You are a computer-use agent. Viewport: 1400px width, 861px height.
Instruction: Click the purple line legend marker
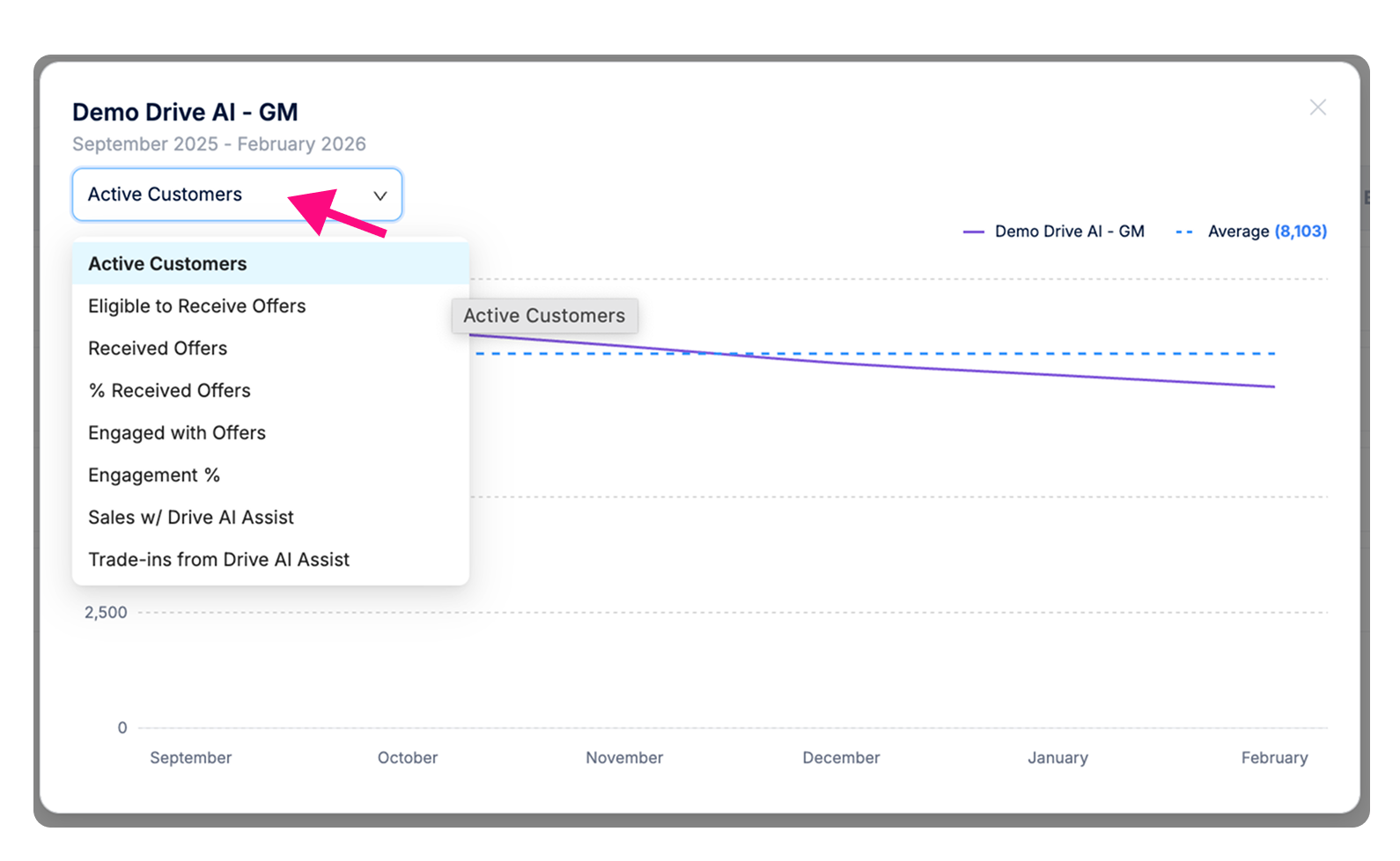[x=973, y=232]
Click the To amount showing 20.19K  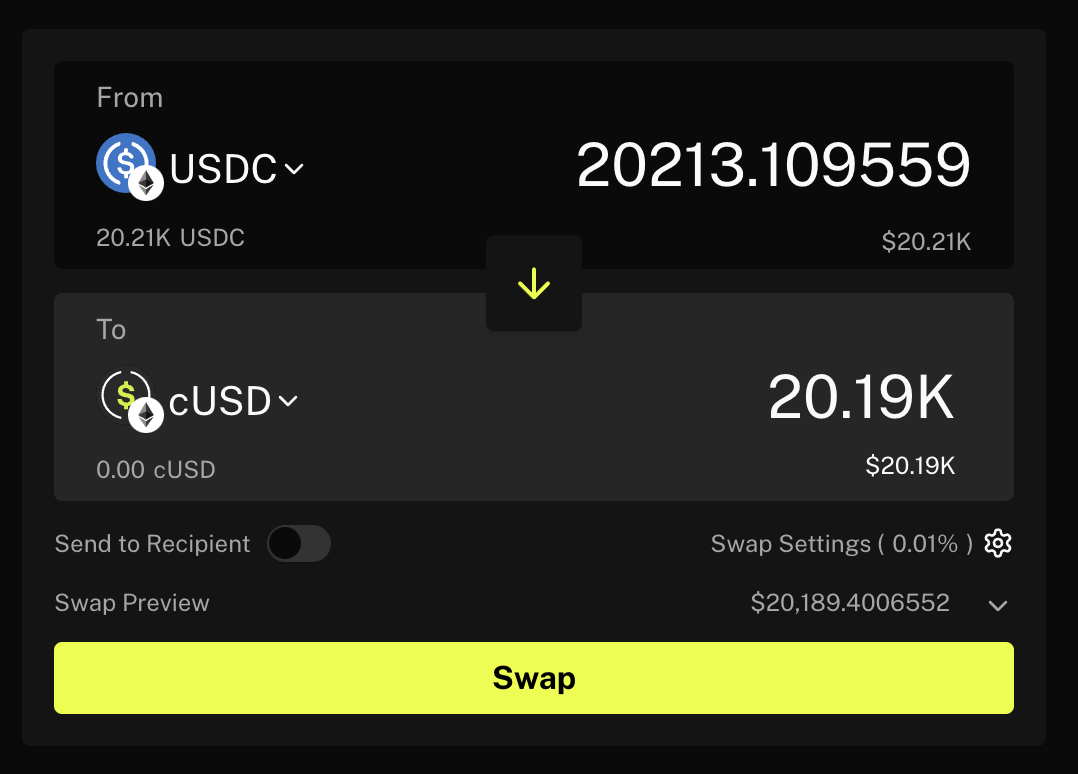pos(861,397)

--

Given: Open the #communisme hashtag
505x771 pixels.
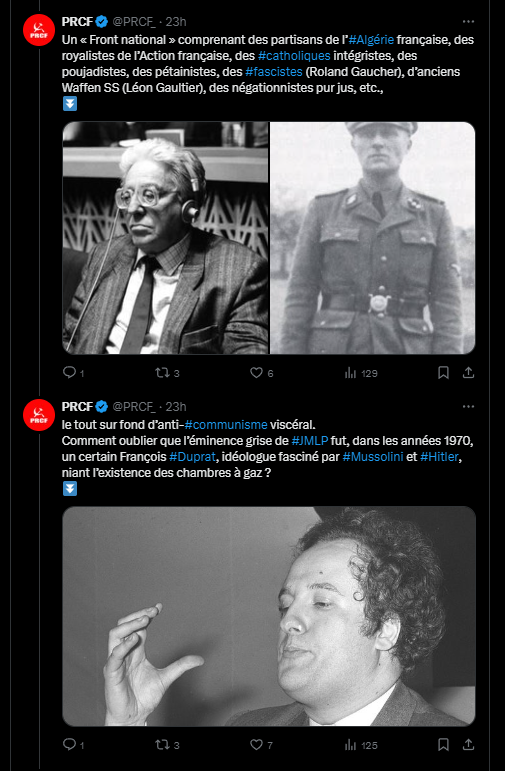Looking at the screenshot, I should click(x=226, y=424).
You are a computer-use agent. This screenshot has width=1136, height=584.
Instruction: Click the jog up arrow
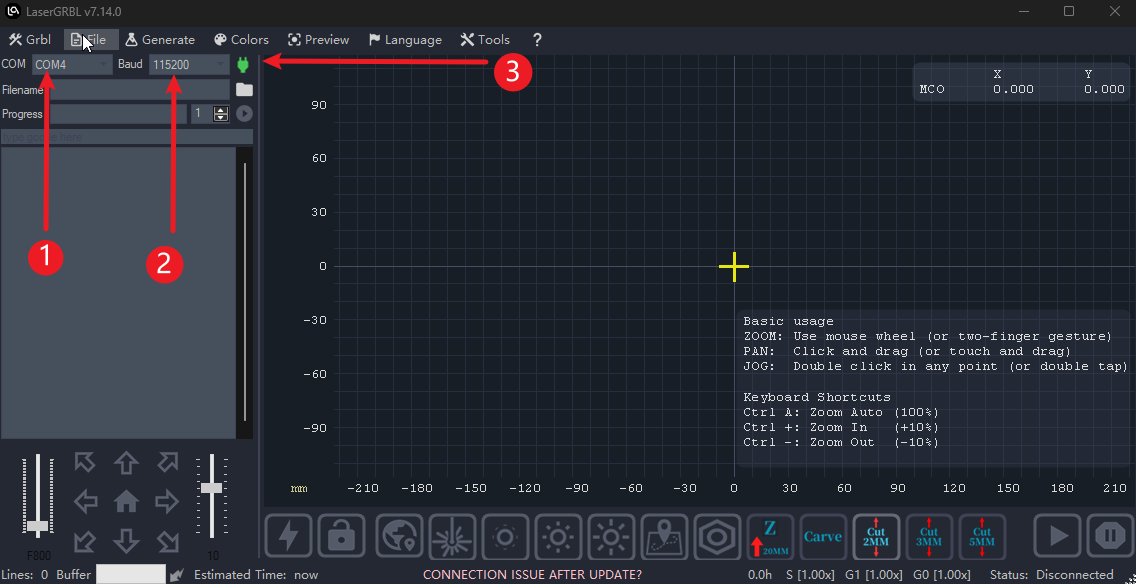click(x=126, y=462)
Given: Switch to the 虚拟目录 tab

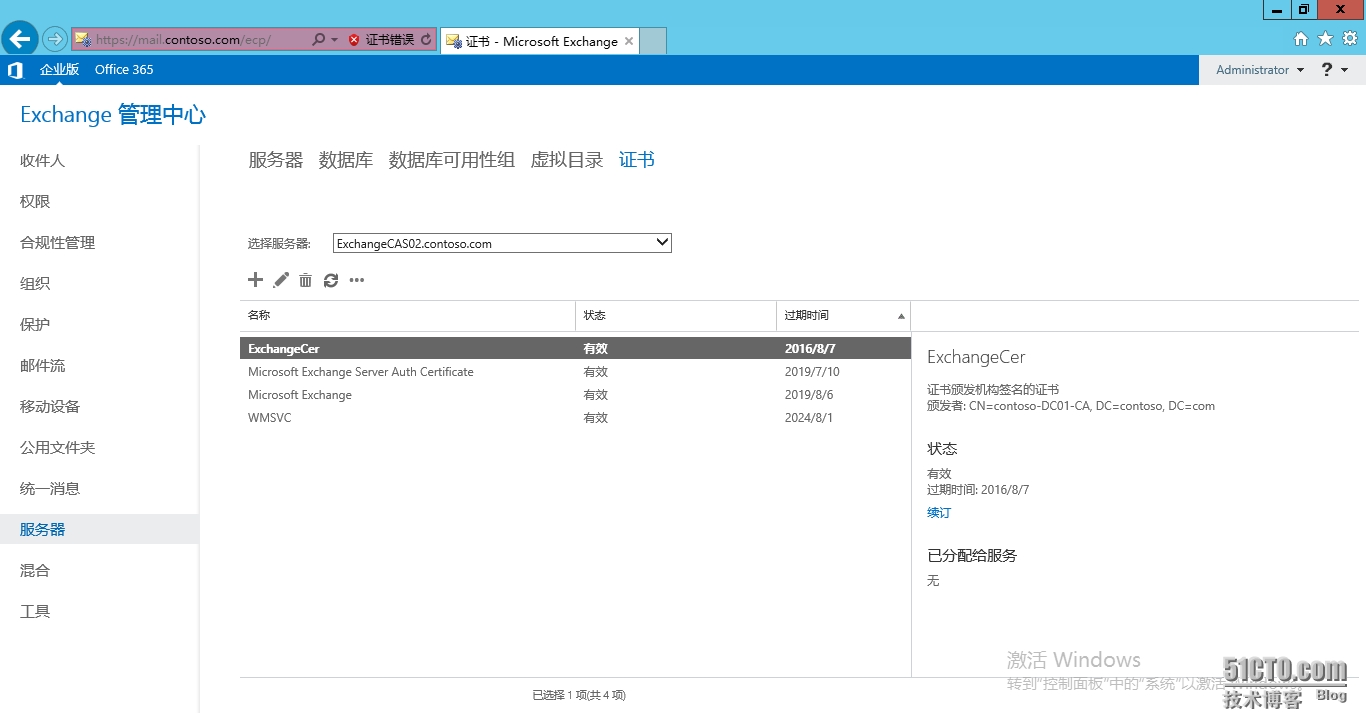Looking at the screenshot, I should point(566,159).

==

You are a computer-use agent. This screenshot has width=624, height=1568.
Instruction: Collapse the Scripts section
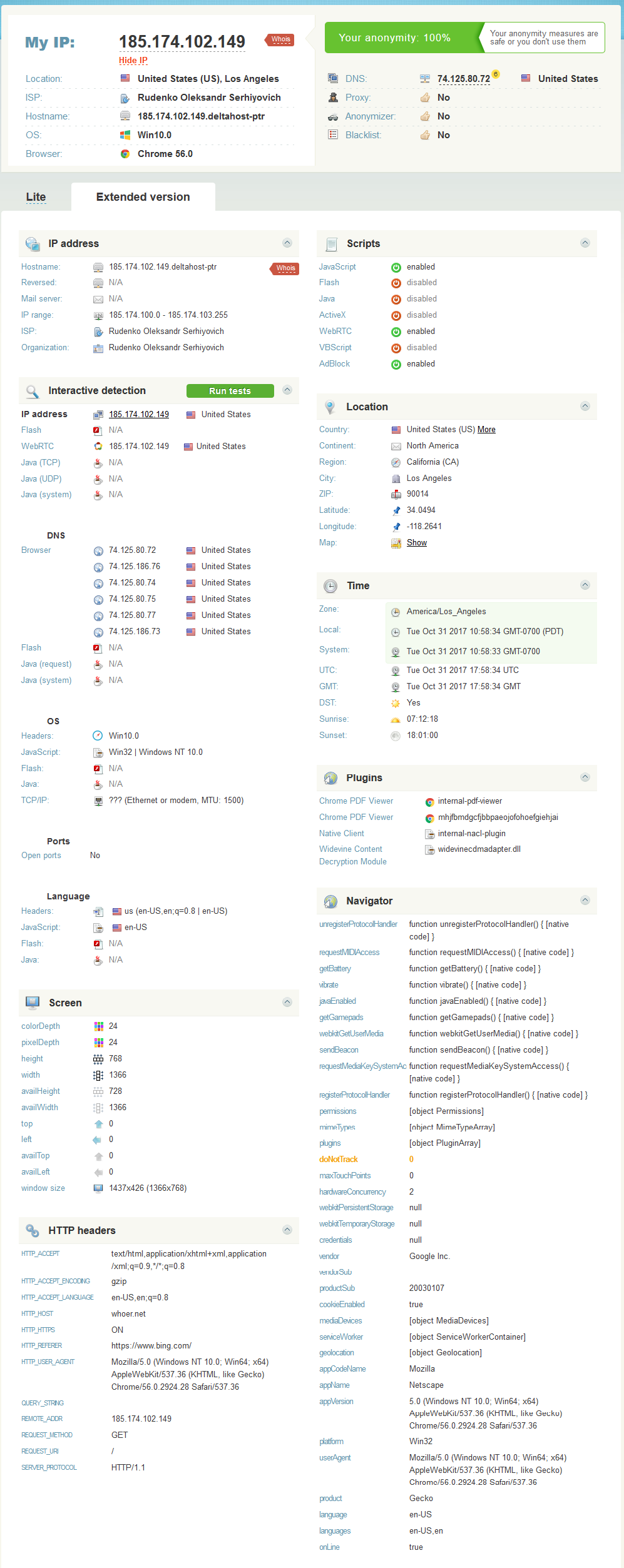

▶ [WHAT IS EXPECTED]:
From the records above, copy out the line with "has width=624, height=1568.", the line with "Instruction: Collapse the Scripts section", and every line between them, word for word.

▶ [OUTPUT FOR THIS TASK]:
You are a computer-use agent. This screenshot has width=624, height=1568.
Instruction: Collapse the Scripts section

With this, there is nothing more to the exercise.